Sunday, Jan 29, 2017

Dubai: With Dubai’s property market seeing transaction gains, developers are now willing to go the extra mile to get them buying. Properties Investment — the joint venture between Dubai Investments and Union Properties — is offering post-handover payment plans that can stretch from two to six and even eight years. This is for the 200 odd town houses making up Phase 3 of Green Community West, among Dubai’s first batch of gated communities.

While post-handover payment plans are fairly commonplace these days, extending it to eight years makes the PI offer stand out that extra bit. And it is also coming direct from the developer, thus circumventing the need for a mortgage provider.

The homes are to be delivered later this year, with unit sizes of 4,200- to 4,500 square feet and prices at Dh850 a square foot. “Much depends on the payment structure to convince whatever number of buyers there are out there now — there is no way any developer can determine actual demand,” Khalid Bin Kalban, Chairman of Properties Investment. “One thing the market should guard itself is against oversupply.

“But based on what we see now, 2017 should offer better prospects than last year.”

Properties Investment will continue to handle value-added projects in existing developments, Kalban added. This includes The Market, a shopping centre within Green Community, “at least three residential buildings and even a possible fourth phase.”

“All three — Dubai Investments, Union Properties and Properties Investment — have its own space to develop. They can call in their own funds to do what they want.”

Dataset entries:
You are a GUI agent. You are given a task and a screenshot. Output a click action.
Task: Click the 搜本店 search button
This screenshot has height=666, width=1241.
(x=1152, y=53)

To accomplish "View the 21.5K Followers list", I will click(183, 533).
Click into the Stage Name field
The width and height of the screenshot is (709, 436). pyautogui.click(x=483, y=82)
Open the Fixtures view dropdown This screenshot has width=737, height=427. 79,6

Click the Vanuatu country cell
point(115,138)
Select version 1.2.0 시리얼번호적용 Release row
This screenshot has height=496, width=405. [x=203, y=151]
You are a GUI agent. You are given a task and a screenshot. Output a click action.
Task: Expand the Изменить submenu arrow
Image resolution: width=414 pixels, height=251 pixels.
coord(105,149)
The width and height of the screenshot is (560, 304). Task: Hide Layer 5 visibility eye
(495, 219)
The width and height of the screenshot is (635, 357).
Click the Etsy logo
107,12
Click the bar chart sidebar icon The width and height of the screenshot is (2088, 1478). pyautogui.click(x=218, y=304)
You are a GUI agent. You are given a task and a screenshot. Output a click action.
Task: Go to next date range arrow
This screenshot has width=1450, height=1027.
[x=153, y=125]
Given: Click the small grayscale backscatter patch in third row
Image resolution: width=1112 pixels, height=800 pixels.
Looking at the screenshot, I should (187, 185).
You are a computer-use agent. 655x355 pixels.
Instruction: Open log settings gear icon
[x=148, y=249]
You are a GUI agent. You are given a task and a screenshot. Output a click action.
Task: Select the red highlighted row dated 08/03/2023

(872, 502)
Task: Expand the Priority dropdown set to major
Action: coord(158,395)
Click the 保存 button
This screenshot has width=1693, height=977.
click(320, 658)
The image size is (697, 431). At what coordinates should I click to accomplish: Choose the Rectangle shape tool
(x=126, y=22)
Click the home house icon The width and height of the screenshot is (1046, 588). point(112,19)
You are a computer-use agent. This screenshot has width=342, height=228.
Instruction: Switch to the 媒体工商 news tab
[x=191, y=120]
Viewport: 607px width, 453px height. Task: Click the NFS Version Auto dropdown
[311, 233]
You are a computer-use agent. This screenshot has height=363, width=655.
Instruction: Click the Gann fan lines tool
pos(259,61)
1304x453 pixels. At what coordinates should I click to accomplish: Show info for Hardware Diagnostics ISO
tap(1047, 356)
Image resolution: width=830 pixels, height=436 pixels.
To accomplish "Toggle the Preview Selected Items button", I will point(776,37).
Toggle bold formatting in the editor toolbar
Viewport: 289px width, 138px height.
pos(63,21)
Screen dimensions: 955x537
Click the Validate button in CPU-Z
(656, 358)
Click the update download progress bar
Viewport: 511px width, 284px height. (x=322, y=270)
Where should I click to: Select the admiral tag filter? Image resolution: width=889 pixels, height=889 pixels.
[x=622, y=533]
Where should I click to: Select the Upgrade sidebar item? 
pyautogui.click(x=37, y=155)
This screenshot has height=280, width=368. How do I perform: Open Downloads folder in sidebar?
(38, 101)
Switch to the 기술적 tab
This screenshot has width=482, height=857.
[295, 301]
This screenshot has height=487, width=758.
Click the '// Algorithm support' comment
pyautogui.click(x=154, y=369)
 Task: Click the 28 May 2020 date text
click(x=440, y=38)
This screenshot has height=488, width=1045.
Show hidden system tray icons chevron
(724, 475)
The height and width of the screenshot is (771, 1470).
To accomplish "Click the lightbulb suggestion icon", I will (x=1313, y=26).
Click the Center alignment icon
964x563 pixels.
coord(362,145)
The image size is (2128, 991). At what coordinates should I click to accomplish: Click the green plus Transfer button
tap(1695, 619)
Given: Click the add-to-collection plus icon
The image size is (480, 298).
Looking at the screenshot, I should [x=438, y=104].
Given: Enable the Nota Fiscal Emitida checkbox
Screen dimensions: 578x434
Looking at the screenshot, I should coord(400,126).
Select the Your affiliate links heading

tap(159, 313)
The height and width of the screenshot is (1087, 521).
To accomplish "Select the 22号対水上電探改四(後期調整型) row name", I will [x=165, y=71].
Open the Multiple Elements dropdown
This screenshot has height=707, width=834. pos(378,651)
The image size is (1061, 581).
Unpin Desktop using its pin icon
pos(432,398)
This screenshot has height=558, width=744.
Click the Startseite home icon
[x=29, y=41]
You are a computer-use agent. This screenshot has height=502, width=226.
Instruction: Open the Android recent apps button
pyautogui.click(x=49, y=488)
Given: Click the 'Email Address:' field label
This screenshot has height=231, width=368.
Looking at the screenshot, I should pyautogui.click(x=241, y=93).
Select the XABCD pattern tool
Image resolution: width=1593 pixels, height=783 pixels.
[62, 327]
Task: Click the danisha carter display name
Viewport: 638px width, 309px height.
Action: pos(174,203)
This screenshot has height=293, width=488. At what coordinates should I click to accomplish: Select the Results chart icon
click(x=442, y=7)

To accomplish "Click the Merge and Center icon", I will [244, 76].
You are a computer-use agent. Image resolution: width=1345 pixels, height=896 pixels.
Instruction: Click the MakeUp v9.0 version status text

Exercise requirements:
**1.** In the Dubai property article, what price per square foot does it give for the town houses?
**2.** Reproduce the part of the Dubai property article starting at "Dubai: With Dubai’s" and ending at "a mortgage provider.".

Replies:
**1.** Dh850 a square foot.

**2.**
Dubai: With Dubai’s property market seeing transaction gains, developers are now willing to go the extra mile to get them buying. Properties Investment — the joint venture between Dubai Investments and Union Properties — is offering post-handover payment plans that can stretch from two to six and even eight years. This is for the 200 odd town houses making up Phase 3 of Green Community West, among Dubai’s first batch of gated communities.

While post-handover payment plans are fairly commonplace these days, extending it to eight years makes the PI offer stand out that extra bit. And it is also coming direct from the developer, thus circumventing the need for a mortgage provider.